*Text section*
We then turn to such living experiences and spaces. In our research with domestic workers in Brazil, we stepped away from ‘the writing table’ to examine what has been positioned as peripheral – what was out of sight, the back of the house. Such spaces in Brazil are not only a ‘feminine’ space, but also a space fundamentally occupied by racialised domestic workers (Sopas Rocha Brandão, 2019) in a subaltern position (Spivak, 1988). Such positionality allows us to extend the scrutiny of the intersectionality produced in marketing scholarship and practice (Rosa-Salas and Sobande, 2022), including but not limited to the idiosyncrasies of the relationship between queerness and coloniality (Pierce et al., 2021; Valencia, 2015).
One particular encounter in this research project has been particularly destabilising. During an interview with Carolina, a domestic worker in Brazil, we began to question the role of the consumer in the field as a straightening orientation device. Her life story offered a lens to interrogate traditional notions of consumer agency and sovereignty, prompting us to critically reflect on the limitations of existing consumer orientations, particularly in addressing power dynamics and structural inequalities. This disorienting experience not only challenged our perspectives but also positioned us at the intersection of two discussion ‘tables’ in the marketing literature: the queer ‘table’ and the decolonial ‘table’, both of which have already been urging new reorientations within the field.
By disorienting ourselves from normative frameworks and reorienting towards the lived experiences of peripheral lives (without reducing them to an othered consumer), we propose a shift in consumption research – one that embraces the multiplicity of identities and experiences beyond the conventional consumer paradigm. One that embraces cuir possibilities – with a shift from queer to cuir – which ‘refers to a locus of enunciation with a decolonial inflection, both playful and as criticism’ (Valencia, 2015: 34). For Latin American scholars and activists, the latinised, tongue-twisted term ‘cuir’ enables a reorientation – a new locus of enunciation that integrates decolonial inflection and geopolitical displacement. Cuir is then proposed as a Spanishized-latin phonetic derivation (i.e. deviance itself) from the term queer to evoke the possibility to ‘speak in tongues’, as proposed by Anzaldúa (1981).
That is, in Latin America, the shift of the term queer to cuir evokes ‘radical criticism from sexual, economic, racial, gender, and functionally diverse peripheries, all fundamental enclaves for developing a politics of intersectional resistance’ (Löfgren, 2022: 4). Such shift opposes colonial epistemologies – including but not limited to Anglo-American (queer) historiography, where othered narratives are also overlooked.
Through this dis/reorientation towards cuir possibilities, we aim to open new opportunities for critical inquiry within the field, inviting scholars to challenge the dominant narratives and explore further possibilities in the study of the politics of consumption (Bradshaw et al., 2013).

*Short task 1*
In the text on cuir possibilities, which domestic worker's interview led the authors to question the consumer's role in the field?

*Data rows*
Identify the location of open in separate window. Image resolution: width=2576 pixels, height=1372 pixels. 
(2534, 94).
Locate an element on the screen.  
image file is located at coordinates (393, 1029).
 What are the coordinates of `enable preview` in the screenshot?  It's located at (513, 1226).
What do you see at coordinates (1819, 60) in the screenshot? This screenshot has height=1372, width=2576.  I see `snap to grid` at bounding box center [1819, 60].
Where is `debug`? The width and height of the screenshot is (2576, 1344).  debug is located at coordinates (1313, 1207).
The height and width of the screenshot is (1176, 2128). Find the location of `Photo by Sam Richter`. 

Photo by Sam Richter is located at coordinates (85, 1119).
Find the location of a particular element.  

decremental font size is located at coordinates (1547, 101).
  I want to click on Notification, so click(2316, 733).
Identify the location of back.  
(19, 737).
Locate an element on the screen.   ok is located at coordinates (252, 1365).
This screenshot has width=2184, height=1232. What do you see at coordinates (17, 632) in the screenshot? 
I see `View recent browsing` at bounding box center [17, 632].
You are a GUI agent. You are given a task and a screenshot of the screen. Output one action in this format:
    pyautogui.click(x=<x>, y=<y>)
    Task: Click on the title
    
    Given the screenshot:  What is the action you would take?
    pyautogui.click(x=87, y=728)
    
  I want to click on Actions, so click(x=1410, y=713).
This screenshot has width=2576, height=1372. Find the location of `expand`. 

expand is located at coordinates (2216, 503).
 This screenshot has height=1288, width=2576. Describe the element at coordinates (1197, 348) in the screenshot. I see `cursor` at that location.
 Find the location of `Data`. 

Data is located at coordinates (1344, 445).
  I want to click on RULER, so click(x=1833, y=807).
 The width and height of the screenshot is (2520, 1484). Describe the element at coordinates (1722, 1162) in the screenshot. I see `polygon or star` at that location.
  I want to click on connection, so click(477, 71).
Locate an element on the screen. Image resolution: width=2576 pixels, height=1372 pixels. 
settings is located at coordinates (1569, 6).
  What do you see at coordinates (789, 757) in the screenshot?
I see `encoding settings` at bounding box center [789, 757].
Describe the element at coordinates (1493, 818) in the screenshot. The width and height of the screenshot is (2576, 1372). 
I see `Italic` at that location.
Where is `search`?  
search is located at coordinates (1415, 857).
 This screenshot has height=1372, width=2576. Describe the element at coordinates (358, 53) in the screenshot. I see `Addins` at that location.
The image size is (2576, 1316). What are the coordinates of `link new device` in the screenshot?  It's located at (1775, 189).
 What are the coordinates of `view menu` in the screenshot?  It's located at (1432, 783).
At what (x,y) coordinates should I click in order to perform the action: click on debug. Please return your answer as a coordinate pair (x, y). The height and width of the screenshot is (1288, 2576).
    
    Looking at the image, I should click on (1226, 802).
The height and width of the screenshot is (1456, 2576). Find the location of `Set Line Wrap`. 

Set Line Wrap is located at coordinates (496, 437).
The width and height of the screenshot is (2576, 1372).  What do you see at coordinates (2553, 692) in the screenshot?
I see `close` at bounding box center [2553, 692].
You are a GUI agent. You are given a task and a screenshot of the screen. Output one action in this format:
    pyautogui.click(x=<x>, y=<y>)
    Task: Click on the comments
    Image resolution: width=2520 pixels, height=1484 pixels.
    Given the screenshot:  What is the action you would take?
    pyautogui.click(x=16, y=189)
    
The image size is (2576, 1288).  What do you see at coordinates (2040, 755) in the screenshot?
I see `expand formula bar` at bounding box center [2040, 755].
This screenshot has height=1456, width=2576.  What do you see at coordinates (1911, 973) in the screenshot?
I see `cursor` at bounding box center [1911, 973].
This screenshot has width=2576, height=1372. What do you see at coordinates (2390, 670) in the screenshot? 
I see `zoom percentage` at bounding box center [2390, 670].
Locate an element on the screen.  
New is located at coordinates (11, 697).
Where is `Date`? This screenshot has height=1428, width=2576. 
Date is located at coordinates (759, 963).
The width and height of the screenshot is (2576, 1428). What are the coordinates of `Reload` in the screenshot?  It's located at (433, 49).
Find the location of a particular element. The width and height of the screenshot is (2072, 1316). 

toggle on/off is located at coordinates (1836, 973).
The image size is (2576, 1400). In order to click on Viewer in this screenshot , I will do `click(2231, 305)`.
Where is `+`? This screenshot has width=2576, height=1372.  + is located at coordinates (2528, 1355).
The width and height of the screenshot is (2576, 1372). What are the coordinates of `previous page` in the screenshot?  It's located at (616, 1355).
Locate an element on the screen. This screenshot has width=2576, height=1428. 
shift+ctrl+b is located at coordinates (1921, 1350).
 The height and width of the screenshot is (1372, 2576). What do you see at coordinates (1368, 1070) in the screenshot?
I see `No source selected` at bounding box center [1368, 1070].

*Short task 2*
In the rows, rename "width" to "breadth" in the lines from the one containing "692) in the screenshot?" through the one containing "toggle on/off is", leaving everything else unchanged.

*Written reply 1*
Carolina

*Written reply 2*
The breadth and height of the screenshot is (2576, 1372).  What do you see at coordinates (2553, 692) in the screenshot?
I see `close` at bounding box center [2553, 692].
You are a GUI agent. You are given a task and a screenshot of the screen. Output one action in this format:
    pyautogui.click(x=<x>, y=<y>)
    Task: Click on the comments
    Image resolution: breadth=2520 pixels, height=1484 pixels.
    Given the screenshot:  What is the action you would take?
    pyautogui.click(x=16, y=189)
    
The image size is (2576, 1288).  What do you see at coordinates (2040, 755) in the screenshot?
I see `expand formula bar` at bounding box center [2040, 755].
This screenshot has height=1456, breadth=2576.  What do you see at coordinates (1911, 973) in the screenshot?
I see `cursor` at bounding box center [1911, 973].
This screenshot has breadth=2576, height=1372. What do you see at coordinates (2390, 670) in the screenshot? 
I see `zoom percentage` at bounding box center [2390, 670].
Locate an element on the screen.  
New is located at coordinates (11, 697).
Where is `Date`? This screenshot has height=1428, breadth=2576. 
Date is located at coordinates (759, 963).
The breadth and height of the screenshot is (2576, 1428). What are the coordinates of `Reload` in the screenshot?  It's located at (433, 49).
Find the location of a particular element. The breadth and height of the screenshot is (2072, 1316). 

toggle on/off is located at coordinates (1836, 973).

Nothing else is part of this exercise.